The lock starts jiggling after about 5 mintues, so Jerry yanks up real hard, and releases the lock. OK, so we get the door open. Jerry's hyping it up like we're going to get the keys, so we look, and we look, and we look. Do you have any idea how many knooks and crannys a Chevy Silverado 3/4 ton has in the cab? We looked about 3 times, and still no keys.

So I lie - or at least I thought I was: "I know a spot where we can get a set of keys for this truck; let's just go inside and get some refreshments." I'm lying like a motherfucker, and I know it.

I get the couple settled at my desk, and I go back outside, thinking I'll look under the truck and put my head down and look on the ground over the path from the showroom to the truck, anything to find those damned keys.

I'm on my hands and knees feeling under the truck, when out of no where the service manager appears. He's never on the lot. He says, "Boris, what the f*** are you doing?" as he chuckles. I told him about the keys. All of a sudden, a big gust of wind blows really hard, and we both hear the tinkling sound of metal hitting pavement. Evidently, one of the salesmen pulled all the keys to all the trucks in that row, and placed those keys on the hood of this car the service manager was standing near. (This row of trucks was out in the grass near the ditch, far away from the lot, so the salesman put the keys to all of those trucks in that row, on the that car on the lot, so when the guy who puts the keys on this big metal ring goes around collecting the keys, he wouldn't have to walk out in the grass, all the way to the ditch.)

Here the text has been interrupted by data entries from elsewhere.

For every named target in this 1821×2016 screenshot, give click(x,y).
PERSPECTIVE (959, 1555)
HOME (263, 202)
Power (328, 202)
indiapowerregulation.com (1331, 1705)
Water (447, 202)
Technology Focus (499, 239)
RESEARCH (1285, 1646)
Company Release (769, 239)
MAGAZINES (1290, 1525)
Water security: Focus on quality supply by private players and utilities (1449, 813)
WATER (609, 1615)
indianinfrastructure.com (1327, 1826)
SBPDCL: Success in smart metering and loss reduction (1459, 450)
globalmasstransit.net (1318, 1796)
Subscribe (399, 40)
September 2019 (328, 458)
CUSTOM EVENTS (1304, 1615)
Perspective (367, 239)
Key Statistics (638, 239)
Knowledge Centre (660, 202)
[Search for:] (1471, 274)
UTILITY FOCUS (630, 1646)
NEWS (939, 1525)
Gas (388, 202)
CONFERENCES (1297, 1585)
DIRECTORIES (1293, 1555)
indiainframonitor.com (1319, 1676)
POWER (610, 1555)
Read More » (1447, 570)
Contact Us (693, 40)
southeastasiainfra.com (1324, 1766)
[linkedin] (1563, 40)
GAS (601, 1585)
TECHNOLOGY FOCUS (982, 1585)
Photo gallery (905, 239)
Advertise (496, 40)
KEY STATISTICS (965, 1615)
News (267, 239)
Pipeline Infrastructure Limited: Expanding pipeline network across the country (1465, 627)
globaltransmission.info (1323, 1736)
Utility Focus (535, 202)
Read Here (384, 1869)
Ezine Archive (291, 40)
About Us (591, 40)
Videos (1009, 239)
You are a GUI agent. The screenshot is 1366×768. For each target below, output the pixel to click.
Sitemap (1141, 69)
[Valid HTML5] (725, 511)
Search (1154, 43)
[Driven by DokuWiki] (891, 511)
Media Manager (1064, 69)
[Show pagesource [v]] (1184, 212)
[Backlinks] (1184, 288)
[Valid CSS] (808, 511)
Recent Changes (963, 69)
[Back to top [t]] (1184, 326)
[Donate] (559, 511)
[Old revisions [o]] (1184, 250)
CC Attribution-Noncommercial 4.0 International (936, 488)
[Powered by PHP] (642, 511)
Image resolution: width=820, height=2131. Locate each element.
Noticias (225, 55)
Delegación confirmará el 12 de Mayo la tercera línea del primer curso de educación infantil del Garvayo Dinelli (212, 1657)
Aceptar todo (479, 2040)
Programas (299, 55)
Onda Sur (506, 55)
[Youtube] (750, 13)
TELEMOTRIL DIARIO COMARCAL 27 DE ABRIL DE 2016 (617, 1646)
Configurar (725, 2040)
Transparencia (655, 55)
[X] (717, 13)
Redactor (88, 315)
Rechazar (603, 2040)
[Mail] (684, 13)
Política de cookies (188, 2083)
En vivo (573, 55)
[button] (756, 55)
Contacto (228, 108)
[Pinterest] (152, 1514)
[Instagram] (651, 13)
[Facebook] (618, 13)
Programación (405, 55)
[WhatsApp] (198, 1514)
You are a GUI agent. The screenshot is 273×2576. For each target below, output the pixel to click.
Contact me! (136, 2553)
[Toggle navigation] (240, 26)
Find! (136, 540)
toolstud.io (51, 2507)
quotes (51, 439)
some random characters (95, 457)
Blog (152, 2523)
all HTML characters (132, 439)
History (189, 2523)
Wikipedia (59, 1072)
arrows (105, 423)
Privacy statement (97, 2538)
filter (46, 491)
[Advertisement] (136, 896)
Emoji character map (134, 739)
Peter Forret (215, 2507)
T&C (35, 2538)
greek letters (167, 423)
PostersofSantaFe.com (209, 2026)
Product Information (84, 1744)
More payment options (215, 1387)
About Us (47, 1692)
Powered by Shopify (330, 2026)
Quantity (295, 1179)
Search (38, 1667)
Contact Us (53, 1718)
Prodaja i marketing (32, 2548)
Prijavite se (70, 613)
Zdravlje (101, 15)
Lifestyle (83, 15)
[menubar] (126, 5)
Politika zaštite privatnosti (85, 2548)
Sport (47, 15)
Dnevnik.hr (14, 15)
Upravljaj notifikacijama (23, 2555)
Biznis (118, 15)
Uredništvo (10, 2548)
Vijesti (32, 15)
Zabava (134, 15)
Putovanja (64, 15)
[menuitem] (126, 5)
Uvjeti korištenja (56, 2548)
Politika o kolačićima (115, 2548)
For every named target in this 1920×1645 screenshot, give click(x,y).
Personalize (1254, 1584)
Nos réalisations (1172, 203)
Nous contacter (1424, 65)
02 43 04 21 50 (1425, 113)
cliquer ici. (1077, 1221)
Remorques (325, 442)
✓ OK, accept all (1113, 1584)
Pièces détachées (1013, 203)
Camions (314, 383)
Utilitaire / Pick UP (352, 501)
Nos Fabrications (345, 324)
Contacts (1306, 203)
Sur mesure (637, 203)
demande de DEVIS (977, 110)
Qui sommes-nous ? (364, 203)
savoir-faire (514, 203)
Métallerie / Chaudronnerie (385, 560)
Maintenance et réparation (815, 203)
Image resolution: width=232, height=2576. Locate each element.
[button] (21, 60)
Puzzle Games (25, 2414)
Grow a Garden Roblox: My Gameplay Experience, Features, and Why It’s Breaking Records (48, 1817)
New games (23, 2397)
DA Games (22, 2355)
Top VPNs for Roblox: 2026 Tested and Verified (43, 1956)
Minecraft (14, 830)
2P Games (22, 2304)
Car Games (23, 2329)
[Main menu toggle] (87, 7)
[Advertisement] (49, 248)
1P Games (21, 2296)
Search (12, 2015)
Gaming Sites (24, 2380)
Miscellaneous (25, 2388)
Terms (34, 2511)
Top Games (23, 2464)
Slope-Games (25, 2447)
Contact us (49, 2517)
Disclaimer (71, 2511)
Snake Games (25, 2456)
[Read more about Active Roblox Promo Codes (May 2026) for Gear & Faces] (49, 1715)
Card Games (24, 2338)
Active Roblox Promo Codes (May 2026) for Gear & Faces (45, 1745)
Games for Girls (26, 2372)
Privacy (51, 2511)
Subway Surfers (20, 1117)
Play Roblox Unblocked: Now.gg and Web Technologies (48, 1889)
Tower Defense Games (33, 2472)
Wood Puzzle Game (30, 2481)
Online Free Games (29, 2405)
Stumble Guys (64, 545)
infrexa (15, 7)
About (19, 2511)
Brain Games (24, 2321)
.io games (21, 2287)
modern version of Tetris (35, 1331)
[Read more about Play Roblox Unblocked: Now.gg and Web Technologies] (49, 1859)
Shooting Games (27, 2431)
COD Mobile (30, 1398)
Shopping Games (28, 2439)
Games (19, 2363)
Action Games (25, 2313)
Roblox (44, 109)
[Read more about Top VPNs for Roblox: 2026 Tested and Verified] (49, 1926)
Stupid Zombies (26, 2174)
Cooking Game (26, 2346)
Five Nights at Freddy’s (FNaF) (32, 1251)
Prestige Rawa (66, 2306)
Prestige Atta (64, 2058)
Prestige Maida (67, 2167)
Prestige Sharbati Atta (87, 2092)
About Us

It would've been great if they told me that's where the keys were, but of course, they didn't.

So I find the keys to my truck, put them in the ignition, and take off like a bat out of hell toward the part of my building near my desk. I'm thinking it's getting a little hot in the truck, so I hit the button for the electric window, and wouldn't you know this truck has an "auto-down" feature, which means when you hit the button for the window, it goes all the way down. Great, right? Not when the slim-jim is still stuck between the window and the door. I hear this horrible screeching sound. It's the slim-jim. I hit the button to stop the noise, but the slim-jim got tangled up, down inside the door when the window went down, so it was stuck. It actually wrapped around the bottom of the window, but the slim-jim is so long, there's still about 8" of slim-jim sticking out of the door.

So, I go to my desk where our lovely couple is sitting, and I say, "Your chariot awaits." They go out to the truck, get inside, and we're off. The first thing the guy wants to do is roll the windows up and get the air on. I'm like, "NO!!!! Uh, I mean, just put the air on - the slim-jim is stuck inside the door - don't worry, we'll have service take care of that first thing in the morning!"

Then, everything looks like it's going good, and the guy says, "One thing I always do on a test-drive, is take my hands off the wheel while the vehicle is in motion, to see who the steering is."

He takes his hands off the wheel, and the truck pulls so hard to the right, I swear we pulled a few G's!

I just didn't know what to say. Needless to say, I didn't get the sale.

Our Monday morning meeting, we're reviewing some of the sales that were close, but not quite, and the owner of the dealership goes, "So Boris, why do you think this couple didn't buy when we had everything they were looking for?"

I felt like saying, "Everything but a competent staff," but I held that little nugget in. I said, "That thing pulls to the right like you wouldn't believe. We should have service look at it."

The owner says, "It wasn't the truck pulling - you must've done something to turn their "buy-switch off."

Then he goes into a tyrade about how, when it comes to people looking at cars, somebody's buying something: either the customer is buying a car, or the salesman is buying the customer's lies about why they don't want the car you've got them on - regardless, someone's buying something, whether you realize it or not."

I believe that, but I didn't want to say that I asked where the keys were and no one told me. Believe me, in that environment, you'll look like a whiney little bitch if you do that. All I could do was just take it.

It's a tough business, but after 15 years in a factory, I've come to the realization, every business is a tough business.